> [Provided text]:
========

SAN FRANCISCO INTERNATIONAL POETRY FESTIVAL

Presents

Vietnamese Poets of the Diaspora
NOVEMBER 8, 2008

7:00 p.m.
Featuring readings from six poets
Golden Gate Room, Fort Mason Center

9:00 p.m. Reception
Featuring live musical entertainment
Book Bay Fort Mason, Building C, Room 165, 415-771-1076

Join Friends of the San Francisco Public Library and the Diaspora Vietnamese Artists Network (DVAN) for the San Francisco International Poetry Festival—Vietnamese Poets of the Diaspora. This special event celebrates the large and thriving Vietnamese community in the Bay Area and brings Vietnamese American poets from around the country to read and perform. These artists are the new voices of their communities.

Curated by Friends’ Poet-in-Residence Jack Hirschman and Isabelle Thuy Pelaud in the Asian American Studies Department at SFSU, this special event features Anh-Hoa Thi Nguyen, Truong Tran (author of Dust and Conscience), Linh Dinh (author of Fake House), Mong-Lan (author of Why Is the Edge Always Windy), le thi diem thuy (author of The Gangster We Are All Looking For) and spoken word poet Bao Phi.

========

> [Records provided]:
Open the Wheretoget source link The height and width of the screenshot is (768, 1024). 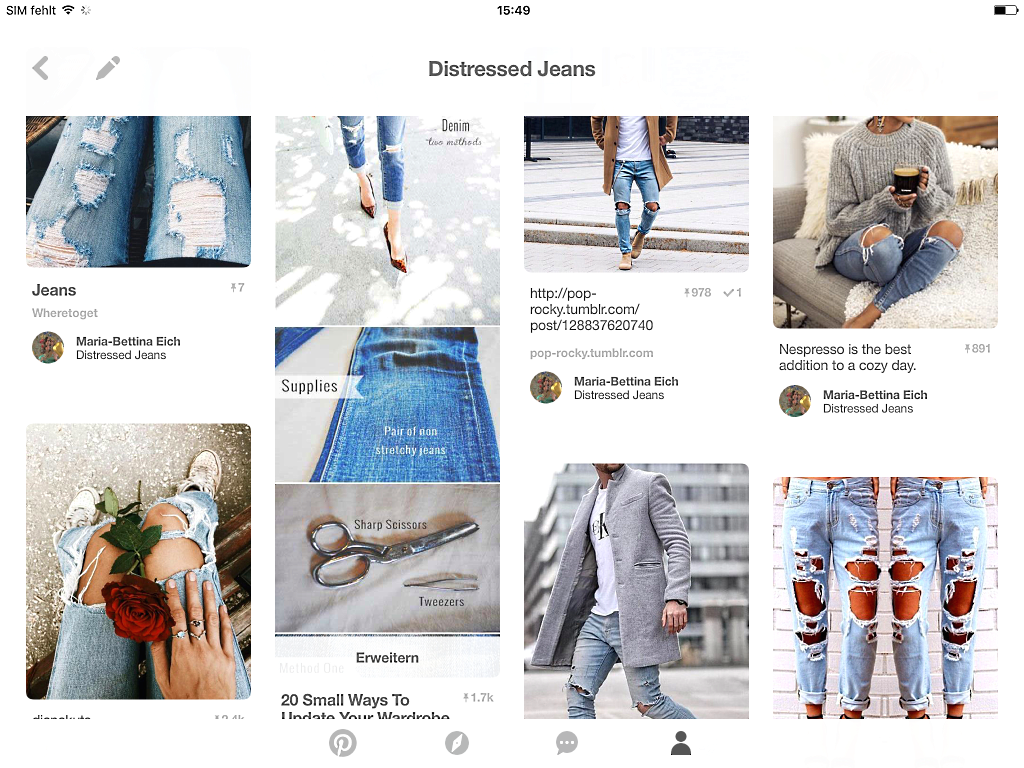click(x=65, y=313)
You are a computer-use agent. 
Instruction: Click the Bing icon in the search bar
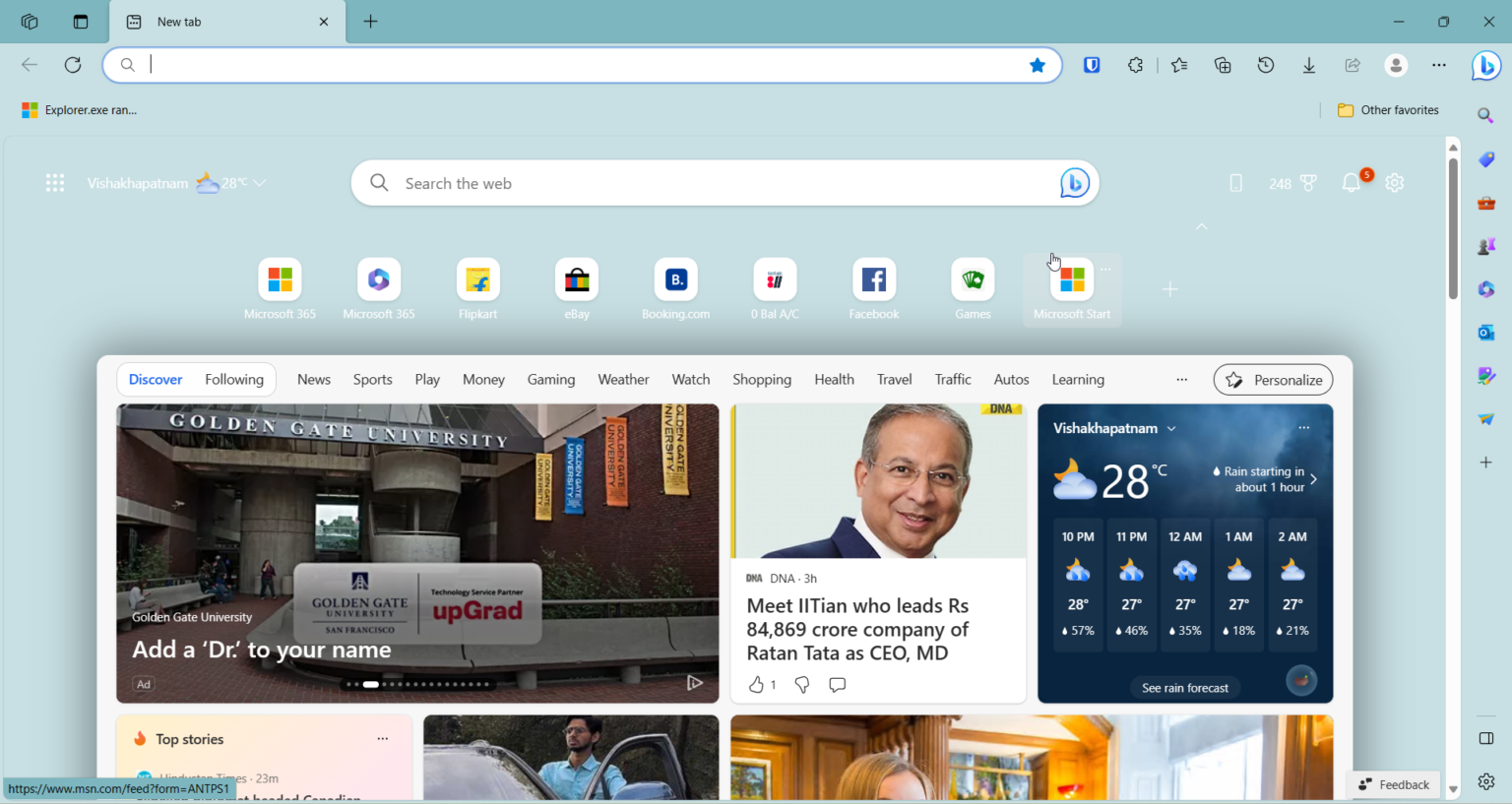(x=1074, y=183)
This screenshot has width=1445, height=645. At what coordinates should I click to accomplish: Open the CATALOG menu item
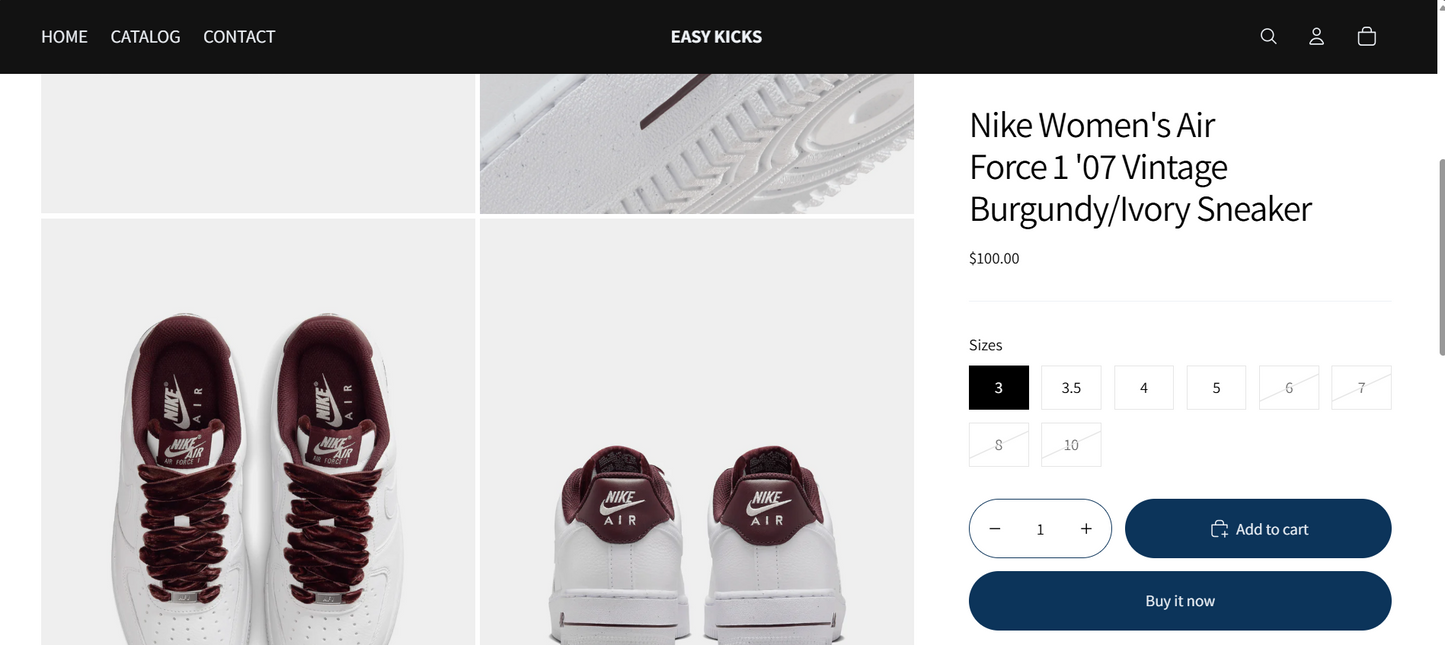(145, 37)
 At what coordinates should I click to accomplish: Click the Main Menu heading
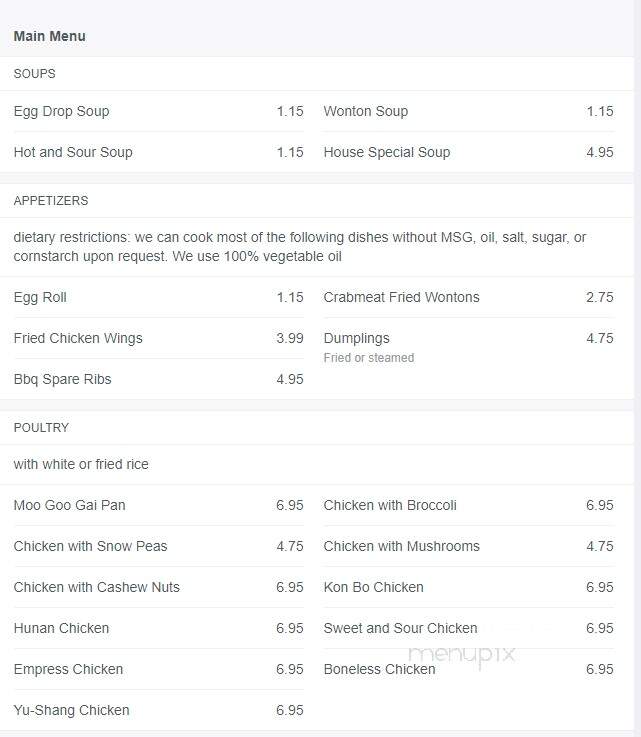(x=49, y=36)
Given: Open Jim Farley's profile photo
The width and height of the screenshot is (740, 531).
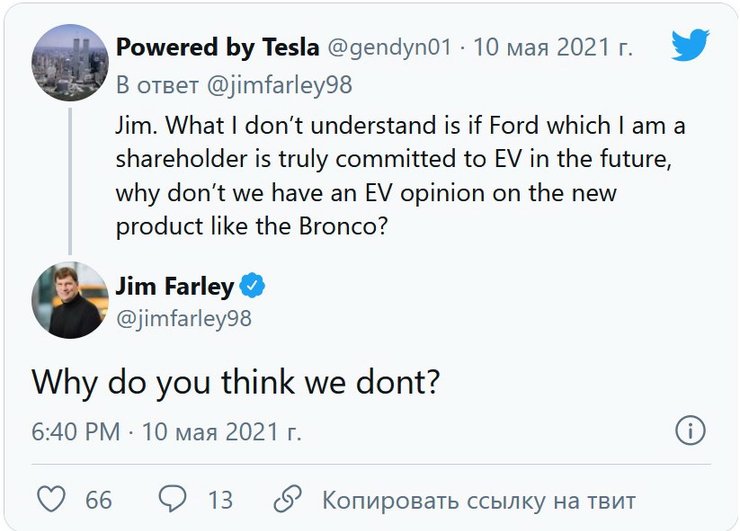Looking at the screenshot, I should pos(70,300).
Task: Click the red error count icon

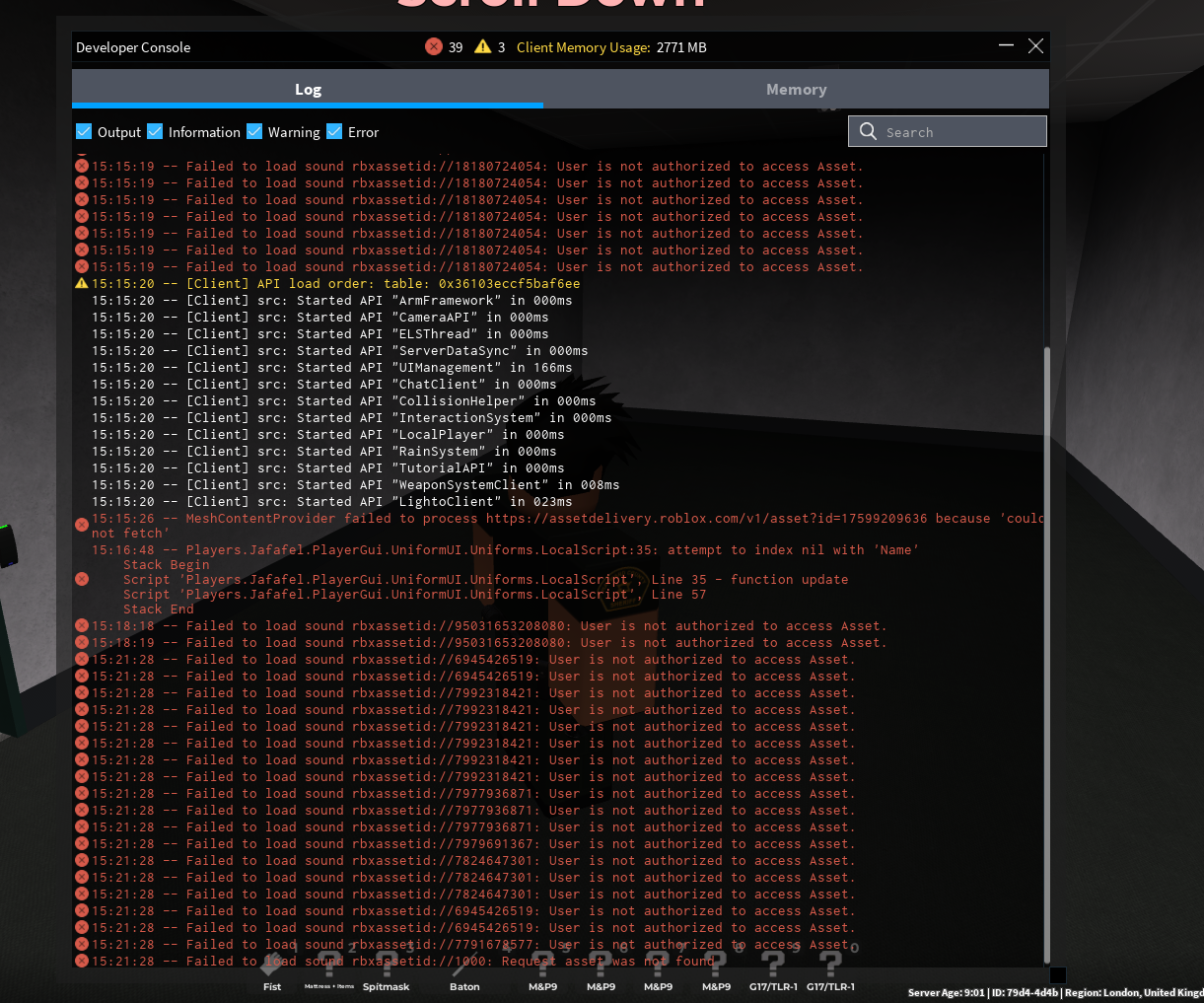Action: coord(433,46)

========

> [Task instructions]:
A – According to the poetry festival announcement, who curated the Vietnamese Poets of the Diaspora event?
B – Render this sentence from the poetry festival announcement in Spanish: "These artists are the new voices of their communities."

> [Solution list]:
A – Jack Hirschman and Isabelle Thuy Pelaud

B – Estos artistas son las nuevas voces de sus comunidades.